On 16 March 2010 09:46, john lewis <zen57162@???> wrote:
> On Mon, 15 Mar 2010 23:30:59 +0000
> Graham Bleach <graham@???> wrote:
>> There are heaps of guides to creating a firewall policy, my favourite
>> method at the moment is to use "ufw". It's in Debian as of squeeze.
>
> but not in lenny, so I looked for an online guide and found
> http://www.mista.nu/iptables/ amongst others, some seemed very
> complicated but I can almost understand what 'mista' generated:
>
> #!/bin/sh
>
> IPT="/sbin/iptables"
>
> # Flush old rules, old custom tables
> $IPT --flush
> $IPT --delete-chain
>
> # Set default policies for all three default chains
> $IPT -P INPUT DROP
> $IPT -P FORWARD DROP
> $IPT -P OUTPUT DROP
>
> Comment:
> This appears to remove any existing rules, setup defaults which
> match what I currently have, then create some new rules.
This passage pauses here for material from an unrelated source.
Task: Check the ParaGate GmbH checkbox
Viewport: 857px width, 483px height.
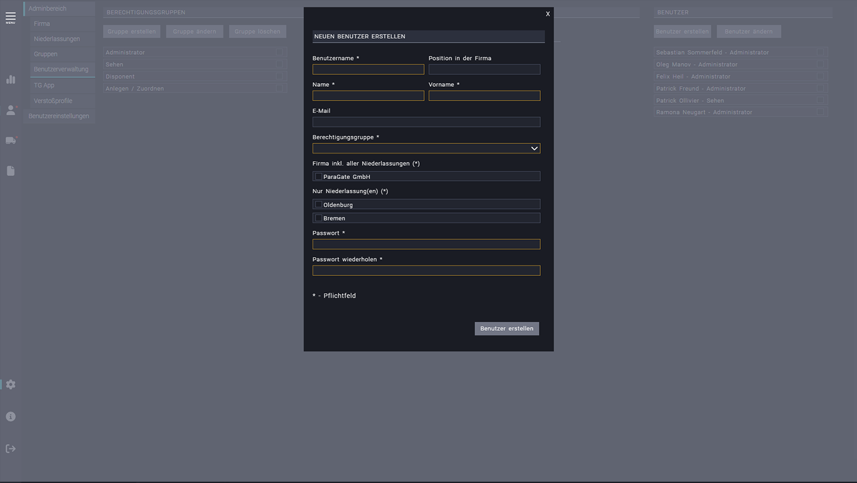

Pretty much. The last 3 lines set the policy to drop all packets,
which means that anything you haven't specifically allowed will be
silently ignored.
> # Enable free use of loopback interfaces
> $IPT -A INPUT -i lo -j ACCEPT
> $IPT -A OUTPUT -o lo -j ACCEPT
>
> # All TCP sessions should begin with SYN
> $IPT -A INPUT -p tcp ! --syn -m state --state NEW -s 0.0.0.0/0 -j DROP
>
> Comment:
> I don't know what the 'TCP sessions' line means but it may well be a
> good thing as is the loopback devices section.
As the comment says, all TCP sessions should begin with a SYN. This
rule enforces that. I'm not convinced it's necessary, but it should be
harmless.
> # Accept inbound TCP packets
> $IPT -A INPUT -m state --state ESTABLISHED,RELATED -j ACCEPT
> $IPT -A INPUT -p tcp --dport 22 -m state --state NEW -s 0.0.0.0/0 -j ACCEPT
> $IPT -A INPUT -p tcp --dport 80 -m state --state NEW -s 0.0.0.0/0 -ACCEPT
> $IPT -A INPUT -p tcp --dport 110 -m state --state NEW -s 0.0.0.0/0 -j ACCEPT
>
> Comment:
> I presume I can change --dport 22 to my chosen port as set
> in /etc/ssh/sshd_config and change 0.0.0.0/0 to the IP address of this
> system to further restrict ssh access.
0.0.0.0/0 means "every possible IP address". In the case of ssh you
could replace 0.0.0.0/0 with all the IP addresses you wish to ssh from
(-s means source address). Keep in mind that your home IP may be
dynamic and change and also try to remember other places you ssh from.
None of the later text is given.